Collected data:

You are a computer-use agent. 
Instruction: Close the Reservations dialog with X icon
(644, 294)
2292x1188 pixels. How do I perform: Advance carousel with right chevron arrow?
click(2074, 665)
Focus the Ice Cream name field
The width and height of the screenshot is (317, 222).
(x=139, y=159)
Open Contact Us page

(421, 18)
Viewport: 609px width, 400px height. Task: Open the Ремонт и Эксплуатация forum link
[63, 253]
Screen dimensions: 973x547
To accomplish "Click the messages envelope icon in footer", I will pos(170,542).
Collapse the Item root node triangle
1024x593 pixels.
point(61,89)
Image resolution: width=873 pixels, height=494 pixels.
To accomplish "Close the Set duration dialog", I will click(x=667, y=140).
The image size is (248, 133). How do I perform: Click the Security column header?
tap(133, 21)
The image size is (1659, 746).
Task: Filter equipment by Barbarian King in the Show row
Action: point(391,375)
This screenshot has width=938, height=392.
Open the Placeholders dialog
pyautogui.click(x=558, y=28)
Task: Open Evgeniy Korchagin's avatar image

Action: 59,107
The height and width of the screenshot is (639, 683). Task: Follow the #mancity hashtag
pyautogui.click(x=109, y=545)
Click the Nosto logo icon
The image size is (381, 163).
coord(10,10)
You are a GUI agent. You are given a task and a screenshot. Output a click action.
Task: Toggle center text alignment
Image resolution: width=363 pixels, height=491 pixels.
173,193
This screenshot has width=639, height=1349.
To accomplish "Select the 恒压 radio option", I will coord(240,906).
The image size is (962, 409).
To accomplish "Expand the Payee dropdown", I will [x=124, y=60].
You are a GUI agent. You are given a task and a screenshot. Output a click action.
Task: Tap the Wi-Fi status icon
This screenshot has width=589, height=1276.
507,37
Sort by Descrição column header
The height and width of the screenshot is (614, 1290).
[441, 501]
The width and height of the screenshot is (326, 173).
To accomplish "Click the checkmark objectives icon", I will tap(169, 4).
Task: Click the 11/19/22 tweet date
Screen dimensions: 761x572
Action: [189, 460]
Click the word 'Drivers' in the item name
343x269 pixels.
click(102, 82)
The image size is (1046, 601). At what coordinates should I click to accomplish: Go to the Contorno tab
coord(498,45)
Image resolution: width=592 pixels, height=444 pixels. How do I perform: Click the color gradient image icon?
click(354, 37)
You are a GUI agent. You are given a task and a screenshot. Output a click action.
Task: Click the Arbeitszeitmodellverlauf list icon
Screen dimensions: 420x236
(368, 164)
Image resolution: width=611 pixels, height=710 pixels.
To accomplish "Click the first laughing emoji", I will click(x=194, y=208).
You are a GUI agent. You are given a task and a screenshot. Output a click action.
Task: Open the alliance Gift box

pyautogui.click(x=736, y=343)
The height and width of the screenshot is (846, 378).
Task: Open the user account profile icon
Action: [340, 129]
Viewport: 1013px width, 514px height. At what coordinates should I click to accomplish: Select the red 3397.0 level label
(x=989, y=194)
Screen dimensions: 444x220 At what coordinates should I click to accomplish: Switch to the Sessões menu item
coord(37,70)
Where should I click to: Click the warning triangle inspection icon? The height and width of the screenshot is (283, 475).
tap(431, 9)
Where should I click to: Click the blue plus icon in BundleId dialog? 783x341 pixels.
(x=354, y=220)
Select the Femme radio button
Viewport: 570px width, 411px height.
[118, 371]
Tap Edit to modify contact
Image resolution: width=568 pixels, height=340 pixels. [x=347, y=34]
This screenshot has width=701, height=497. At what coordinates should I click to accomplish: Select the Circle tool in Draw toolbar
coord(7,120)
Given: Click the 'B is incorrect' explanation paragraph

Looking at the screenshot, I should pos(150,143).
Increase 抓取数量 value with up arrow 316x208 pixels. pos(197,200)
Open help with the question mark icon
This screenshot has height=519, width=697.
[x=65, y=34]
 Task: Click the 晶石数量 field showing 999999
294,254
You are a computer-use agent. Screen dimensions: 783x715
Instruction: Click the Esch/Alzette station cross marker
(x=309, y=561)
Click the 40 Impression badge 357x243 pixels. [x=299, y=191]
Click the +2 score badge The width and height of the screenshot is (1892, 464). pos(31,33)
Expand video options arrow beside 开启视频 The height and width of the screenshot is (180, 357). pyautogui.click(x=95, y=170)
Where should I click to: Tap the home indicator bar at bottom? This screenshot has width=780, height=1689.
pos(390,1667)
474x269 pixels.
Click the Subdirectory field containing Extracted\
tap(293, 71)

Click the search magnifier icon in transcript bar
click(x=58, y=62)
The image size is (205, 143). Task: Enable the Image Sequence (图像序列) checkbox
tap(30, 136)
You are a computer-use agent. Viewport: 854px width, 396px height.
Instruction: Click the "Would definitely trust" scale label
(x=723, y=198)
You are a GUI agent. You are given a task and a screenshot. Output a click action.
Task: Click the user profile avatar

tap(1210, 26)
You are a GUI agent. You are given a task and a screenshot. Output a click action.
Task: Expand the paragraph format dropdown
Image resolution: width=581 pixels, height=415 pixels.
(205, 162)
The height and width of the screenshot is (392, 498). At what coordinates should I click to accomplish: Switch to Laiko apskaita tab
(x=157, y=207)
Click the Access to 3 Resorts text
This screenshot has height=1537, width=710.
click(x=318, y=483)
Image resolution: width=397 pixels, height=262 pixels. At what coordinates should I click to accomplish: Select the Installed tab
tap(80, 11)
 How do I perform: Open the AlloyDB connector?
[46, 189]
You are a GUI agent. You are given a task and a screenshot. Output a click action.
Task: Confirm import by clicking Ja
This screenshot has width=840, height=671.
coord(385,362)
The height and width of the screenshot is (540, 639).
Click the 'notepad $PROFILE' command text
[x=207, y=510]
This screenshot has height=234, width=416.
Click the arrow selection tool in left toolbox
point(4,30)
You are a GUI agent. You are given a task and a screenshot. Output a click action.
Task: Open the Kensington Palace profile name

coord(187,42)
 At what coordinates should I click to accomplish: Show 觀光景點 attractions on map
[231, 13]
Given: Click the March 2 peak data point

- [INSTRUCTIONS FOR THE TASK]: Reproduce every line of the data without changing a word.

- [RESULT OF THE EXERCISE]:
You are a computer-use agent. 
Instruction: Close the Reservations dialog with X icon
(644, 294)
2292x1188 pixels. How do I perform: Advance carousel with right chevron arrow?
click(2074, 665)
Focus the Ice Cream name field
The width and height of the screenshot is (317, 222).
(x=139, y=159)
Open Contact Us page

(421, 18)
Viewport: 609px width, 400px height. Task: Open the Ремонт и Эксплуатация forum link
[63, 253]
Screen dimensions: 973x547
To accomplish "Click the messages envelope icon in footer", I will pos(170,542).
Collapse the Item root node triangle
1024x593 pixels.
point(61,89)
Image resolution: width=873 pixels, height=494 pixels.
To accomplish "Close the Set duration dialog", I will click(x=667, y=140).
The image size is (248, 133). How do I perform: Click the Security column header?
tap(133, 21)
The image size is (1659, 746).
Task: Filter equipment by Barbarian King in the Show row
Action: point(391,375)
This screenshot has width=938, height=392.
Open the Placeholders dialog
pyautogui.click(x=558, y=28)
Task: Open Evgeniy Korchagin's avatar image

Action: 59,107
The height and width of the screenshot is (639, 683). Task: Follow the #mancity hashtag
pyautogui.click(x=109, y=545)
Click the Nosto logo icon
The image size is (381, 163).
coord(10,10)
You are a GUI agent. You are given a task and a screenshot. Output a click action.
Task: Toggle center text alignment
Image resolution: width=363 pixels, height=491 pixels.
173,193
This screenshot has width=639, height=1349.
To accomplish "Select the 恒压 radio option", I will coord(240,906).
The image size is (962, 409).
To accomplish "Expand the Payee dropdown", I will [x=124, y=60].
You are a GUI agent. You are given a task and a screenshot. Output a click action.
Task: Tap the Wi-Fi status icon
This screenshot has width=589, height=1276.
507,37
Sort by Descrição column header
The height and width of the screenshot is (614, 1290).
[441, 501]
The width and height of the screenshot is (326, 173).
To accomplish "Click the checkmark objectives icon", I will tap(169, 4).
Task: Click the 11/19/22 tweet date
Screen dimensions: 761x572
Action: [189, 460]
Click the word 'Drivers' in the item name
343x269 pixels.
click(102, 82)
The image size is (1046, 601). At what coordinates should I click to accomplish: Go to the Contorno tab
coord(498,45)
Image resolution: width=592 pixels, height=444 pixels. How do I perform: Click the color gradient image icon?
click(354, 37)
You are a GUI agent. You are given a task and a screenshot. Output a click action.
Task: Click the Arbeitszeitmodellverlauf list icon
Screen dimensions: 420x236
(368, 164)
Image resolution: width=611 pixels, height=710 pixels.
To accomplish "Click the first laughing emoji", I will click(x=194, y=208).
You are a GUI agent. You are given a task and a screenshot. Output a click action.
Task: Open the alliance Gift box

pyautogui.click(x=736, y=343)
The height and width of the screenshot is (846, 378).
Task: Open the user account profile icon
Action: [340, 129]
Viewport: 1013px width, 514px height. At what coordinates should I click to accomplish: Select the red 3397.0 level label
(x=989, y=194)
Screen dimensions: 444x220 At what coordinates should I click to accomplish: Switch to the Sessões menu item
coord(37,70)
Where should I click to: Click the warning triangle inspection icon? The height and width of the screenshot is (283, 475).
tap(431, 9)
Where should I click to: Click the blue plus icon in BundleId dialog? 783x341 pixels.
(x=354, y=220)
Select the Femme radio button
Viewport: 570px width, 411px height.
[118, 371]
Tap Edit to modify contact
Image resolution: width=568 pixels, height=340 pixels. [x=347, y=34]
This screenshot has width=701, height=497. At what coordinates should I click to accomplish: Select the Circle tool in Draw toolbar
coord(7,120)
Given: Click the 'B is incorrect' explanation paragraph

Looking at the screenshot, I should pos(150,143).
Increase 抓取数量 value with up arrow 316x208 pixels. pos(197,200)
Open help with the question mark icon
This screenshot has height=519, width=697.
[x=65, y=34]
 Task: Click the 晶石数量 field showing 999999
294,254
You are a computer-use agent. Screen dimensions: 783x715
Instruction: Click the Esch/Alzette station cross marker
(x=309, y=561)
Click the 40 Impression badge 357x243 pixels. [x=299, y=191]
Click the +2 score badge The width and height of the screenshot is (1892, 464). pos(31,33)
Expand video options arrow beside 开启视频 The height and width of the screenshot is (180, 357). pyautogui.click(x=95, y=170)
Where should I click to: Tap the home indicator bar at bottom? This screenshot has width=780, height=1689.
pos(390,1667)
474x269 pixels.
Click the Subdirectory field containing Extracted\
tap(293, 71)

Click the search magnifier icon in transcript bar
click(x=58, y=62)
The image size is (205, 143). Task: Enable the Image Sequence (图像序列) checkbox
tap(30, 136)
You are a computer-use agent. Viewport: 854px width, 396px height.
Instruction: Click the "Would definitely trust" scale label
(x=723, y=198)
You are a GUI agent. You are given a task and a screenshot. Output a click action.
Task: Click the user profile avatar

tap(1210, 26)
You are a GUI agent. You are given a task and a screenshot. Output a click action.
Task: Expand the paragraph format dropdown
Image resolution: width=581 pixels, height=415 pixels.
(205, 162)
The height and width of the screenshot is (392, 498). At what coordinates should I click to accomplish: Switch to Laiko apskaita tab
(x=157, y=207)
Click the Access to 3 Resorts text
This screenshot has height=1537, width=710.
click(x=318, y=483)
Image resolution: width=397 pixels, height=262 pixels. At what coordinates should I click to accomplish: Select the Installed tab
tap(80, 11)
 How do I perform: Open the AlloyDB connector?
[46, 189]
You are a GUI agent. You are given a task and a screenshot. Output a click action.
Task: Confirm import by clicking Ja
This screenshot has width=840, height=671.
coord(385,362)
The height and width of the screenshot is (540, 639).
Click the 'notepad $PROFILE' command text
[x=207, y=510]
This screenshot has height=234, width=416.
Click the arrow selection tool in left toolbox
point(4,30)
You are a GUI agent. You are given a task and a screenshot. Output a click action.
Task: Open the Kensington Palace profile name

coord(187,42)
 At what coordinates should I click to accomplish: Show 觀光景點 attractions on map
[231, 13]
Given: Click the March 2 peak data point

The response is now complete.